Task details:
Translate this sentence from the passage on North Dakota's rural health funding plan into Spanish: "Sarah Aker, executive director of the Division of Medical Services at the North Dakota Department of Health and Human Services, told the Rural Health Transformation Committee the department submitted a draft plan for federal rural health transformation funding that prioritizes workforce, infrastructure and technology."

Supplied passage:
Sarah Aker, executive director of the Division of Medical Services at the North Dakota Department of Health and Human Services, told the Rural Health Transformation Committee the department submitted a draft plan for federal rural health transformation funding that prioritizes workforce, infrastructure and technology.
Aker said the state’s framework groups investments into four strategic priorities — strengthen and stabilize the rural health workforce; bring high‑quality health care closer to home; make North Dakota healthy again (prevention and community health); and connect technology, data and providers — and that the budget numbers are illustrative while the final federal award amount is still unknown. “We are going to receive at least $100,000,000 a year, or $500,000,000 over the first five years,” Aker said; CMS asked states also to submit a hypothetical $200,000,000‑per‑year budget (a $1,000,000,000 five‑year scenario).

(Data excerpts)

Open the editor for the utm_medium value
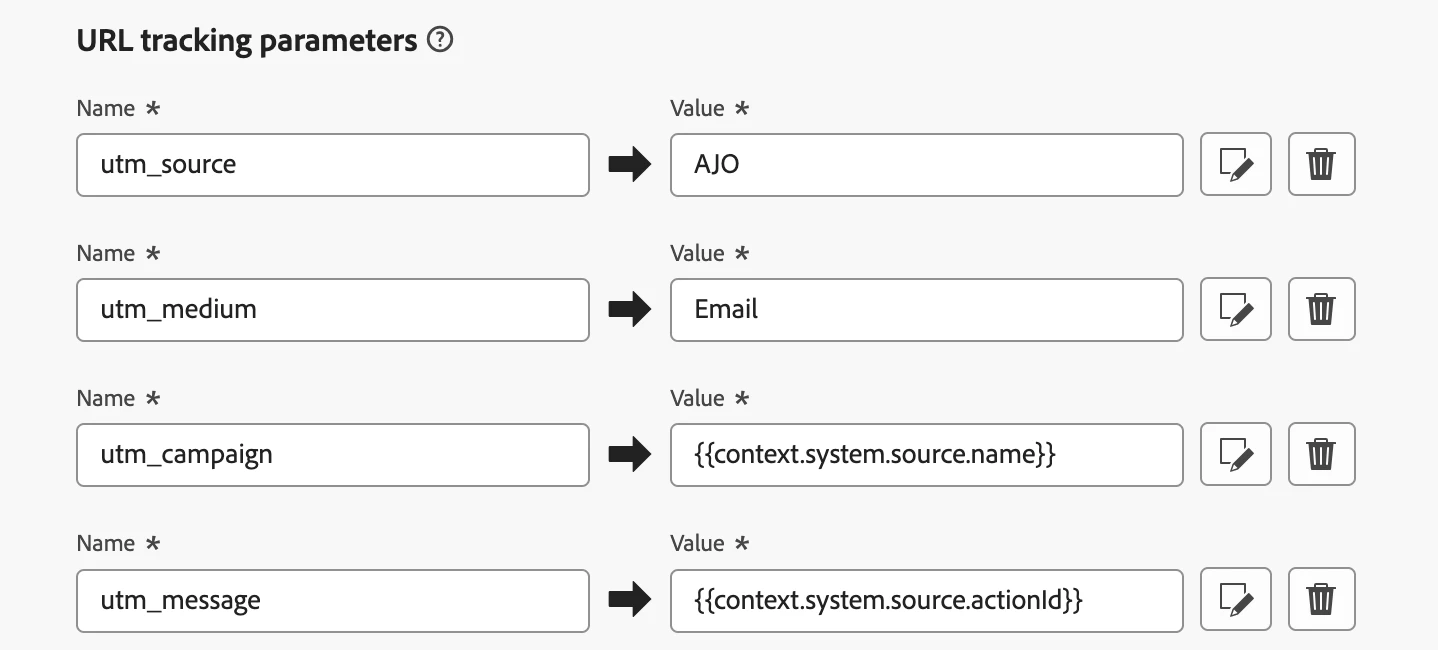 (x=1235, y=309)
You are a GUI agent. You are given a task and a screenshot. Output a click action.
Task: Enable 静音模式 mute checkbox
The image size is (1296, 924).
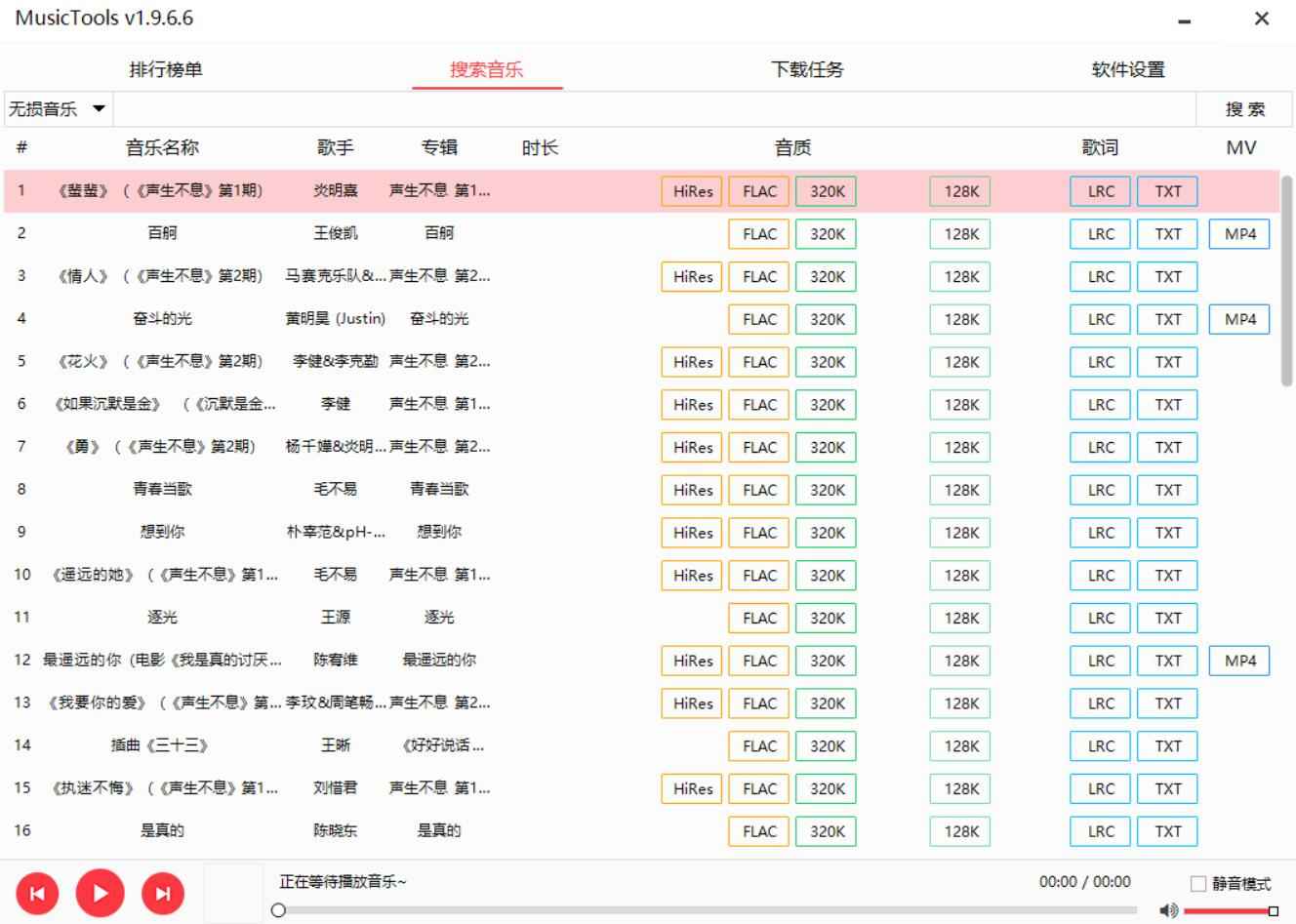(x=1195, y=884)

Written answer:
Sarah Aker, directora ejecutiva de la División de Servicios Médicos del Departamento de Salud y Servicios Humanos de Dakota del Norte, dijo al Comité de Transformación de la Salud Rural que el departamento presentó un borrador de plan para la financiación federal destinada a la transformación de la salud rural que da prioridad a la fuerza laboral, la infraestructura y la tecnología.